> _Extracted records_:
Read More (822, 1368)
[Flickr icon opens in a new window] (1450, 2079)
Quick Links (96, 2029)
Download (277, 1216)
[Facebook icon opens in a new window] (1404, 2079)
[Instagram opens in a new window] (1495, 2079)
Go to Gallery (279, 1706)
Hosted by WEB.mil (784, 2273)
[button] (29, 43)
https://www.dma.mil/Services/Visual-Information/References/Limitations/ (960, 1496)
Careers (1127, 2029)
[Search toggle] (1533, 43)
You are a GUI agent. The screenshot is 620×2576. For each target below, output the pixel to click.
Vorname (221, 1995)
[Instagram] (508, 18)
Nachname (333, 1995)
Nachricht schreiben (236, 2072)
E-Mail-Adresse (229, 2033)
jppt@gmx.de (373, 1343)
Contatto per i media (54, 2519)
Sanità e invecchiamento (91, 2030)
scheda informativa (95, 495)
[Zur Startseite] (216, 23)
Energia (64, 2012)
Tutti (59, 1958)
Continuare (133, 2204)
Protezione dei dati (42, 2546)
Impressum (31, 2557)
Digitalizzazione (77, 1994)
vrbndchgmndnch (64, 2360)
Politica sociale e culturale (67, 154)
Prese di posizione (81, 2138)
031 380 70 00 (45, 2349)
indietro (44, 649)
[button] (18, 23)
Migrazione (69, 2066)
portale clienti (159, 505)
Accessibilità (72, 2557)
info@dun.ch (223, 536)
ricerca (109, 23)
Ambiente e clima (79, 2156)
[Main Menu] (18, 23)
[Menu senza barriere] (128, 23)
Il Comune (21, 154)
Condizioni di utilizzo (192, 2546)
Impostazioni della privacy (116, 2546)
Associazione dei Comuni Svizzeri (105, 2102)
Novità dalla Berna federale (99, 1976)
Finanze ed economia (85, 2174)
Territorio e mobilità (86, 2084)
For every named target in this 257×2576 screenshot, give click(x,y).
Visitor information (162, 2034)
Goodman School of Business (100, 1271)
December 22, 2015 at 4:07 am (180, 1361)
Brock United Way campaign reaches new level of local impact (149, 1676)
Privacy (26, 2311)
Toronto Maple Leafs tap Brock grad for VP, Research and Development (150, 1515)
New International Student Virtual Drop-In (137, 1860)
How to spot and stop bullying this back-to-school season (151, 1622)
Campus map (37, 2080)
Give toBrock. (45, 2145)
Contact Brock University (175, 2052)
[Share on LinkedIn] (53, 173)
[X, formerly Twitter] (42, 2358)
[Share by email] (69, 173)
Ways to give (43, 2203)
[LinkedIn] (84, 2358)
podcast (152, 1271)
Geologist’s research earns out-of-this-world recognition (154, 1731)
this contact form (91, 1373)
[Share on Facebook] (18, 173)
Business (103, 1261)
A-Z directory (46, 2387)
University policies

> _ABOUT THIS TASK_: Find and copy every line in the entries above where the string "Business" occurs.

> _PROBLEM SOLUTION_:
Goodman School of Business (100, 1271)
Business (103, 1261)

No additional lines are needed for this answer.